(PROVIDED TEXT)
Where is thy sting?

The Reverend Gary Davis, a blues master from yesteryear, penned a tune entitled, “Death Don’t Have No Mercy.” The point of the song has recently been re-driven home by the plight of an old pal of mine.

He (the old pal) is the unfortunate victim of cirrhosis of the liver and is now in the terminal stage of the disease. The medical approach now is reduced to “hopeless, so just make him comfortable.”

I’ve been visiting him in his hospital room, and it’s now apparent that this will be the place in which he will finally slip away from the crumbling wreckage of his body and head off into the Great Well-What-Have-We-Here? His demise has not been particularly attractive. I’ll spare you the grim details and just say that after each visit, I take a vow to be a little bit nicer to my liver.

After my last visit, I thought of something besides my friend’s mortal predicament and my own guts. I thought of Oregon. Specifically, of Oregon’s physician-assisted suicide law. I knew the voters of Oregon approved such a law, voting for it in two separate elections, and it‘s now officially engraved onto the state’s books. But I wasn’t quite sure how the concept is actually put into application.

The law is simple. It says a patient with a doctor-certified terminal disease may request a “last prescription,” usually of barbiturates. The doctor counsels the patient on how many drugs to take to successfully complete the mission, and then it’s up to the patient to actually do the deed. There are safeguards in the system, including a 15-day waiting period, to ensure the process isn’t tainted by frivolous participants.

Naturally, the Bush administration is determined to fuck with it.
(End PROVIDED TEXT)
• [YOUR ASSIGNMENT]: Could you pick up the column about a dying friend and Oregon's physician-assisted suicide law and keep writing it, starting right after its final sentence?
(EXERCISE DATA)
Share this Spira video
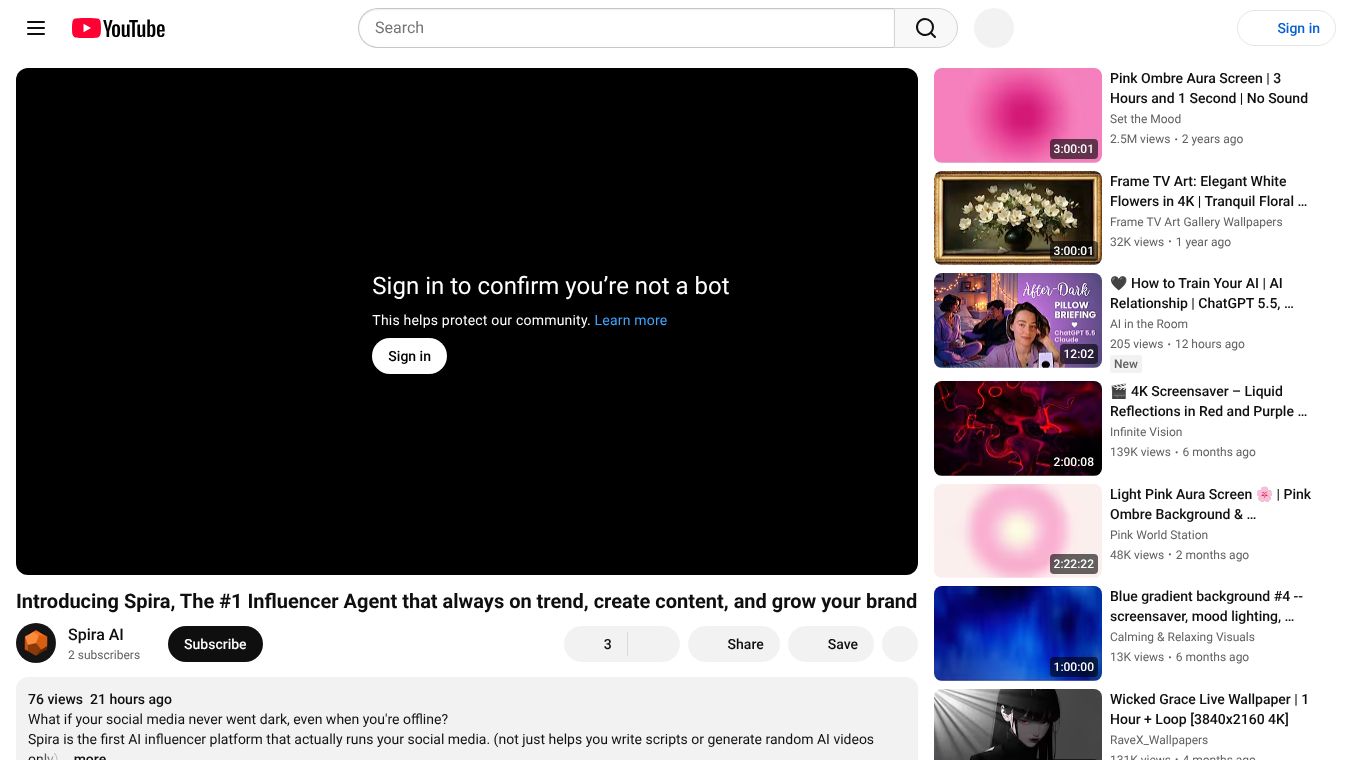Screen dimensions: 1352x760 pos(735,644)
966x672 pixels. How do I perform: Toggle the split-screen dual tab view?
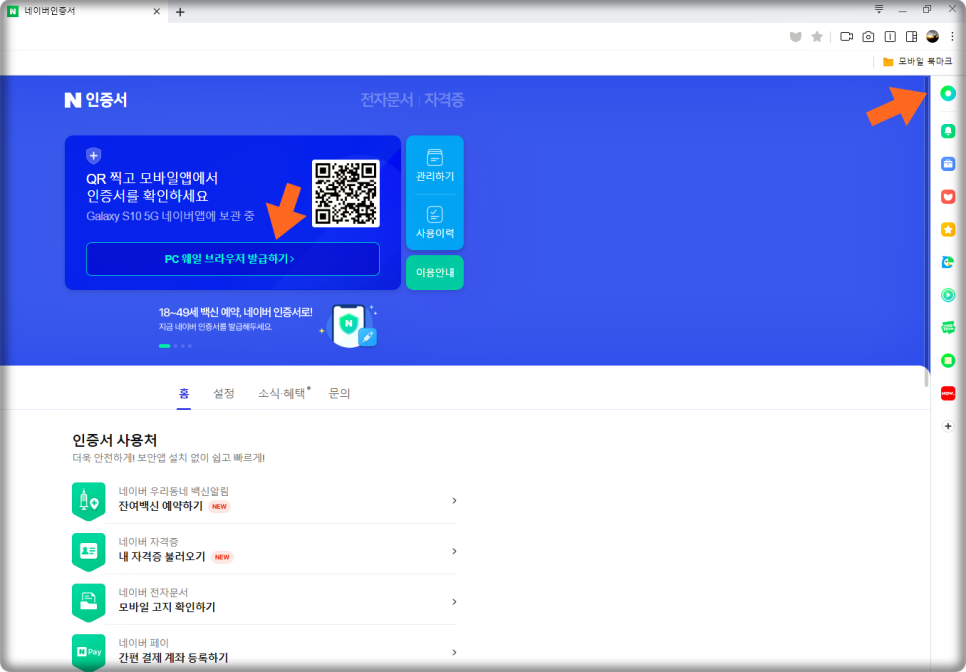[890, 36]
(End EXERCISE DATA)
• [TASK RESPONSE]:
It started with the always charming Mr. Ashcroft, who stuck his big fat ass into this thing back in 2002, trying to get the law tossed out because of its unacceptability to the Rapture Right. Ashcroft and his skulking minions got the law tossed into the Oregon courts, where it was reviewed by State Appeals and deemed just fine. Predictably, Ashcroft carried on, ordering the case to move up the judicial food chain to the infamous 9th Circuit Court of Appeals. He probably suspected that those three robes, who have a long history of poking needles into Draconian balloons, were gonna tell him to go take a flying jump at a rolling doughnut. They did.

Did Ashcroft back off after that ruling? Of course not. And so, in the next session of the Supreme Court, which will likely feature a new bench that will clearly be tilted more toward Ding Dong City, the utterly humane and supremely decent Oregon Physician-Assisted Suicide Law (one that we need very much in Nevada) will be reviewed. BushCo, now under the direction of Alberto Gonzales, will do its best to trash it. No matter the outcome, the fact that it’s being reviewed at all is yet another reason to fear and loathe this maniacal bunch of evangelistas.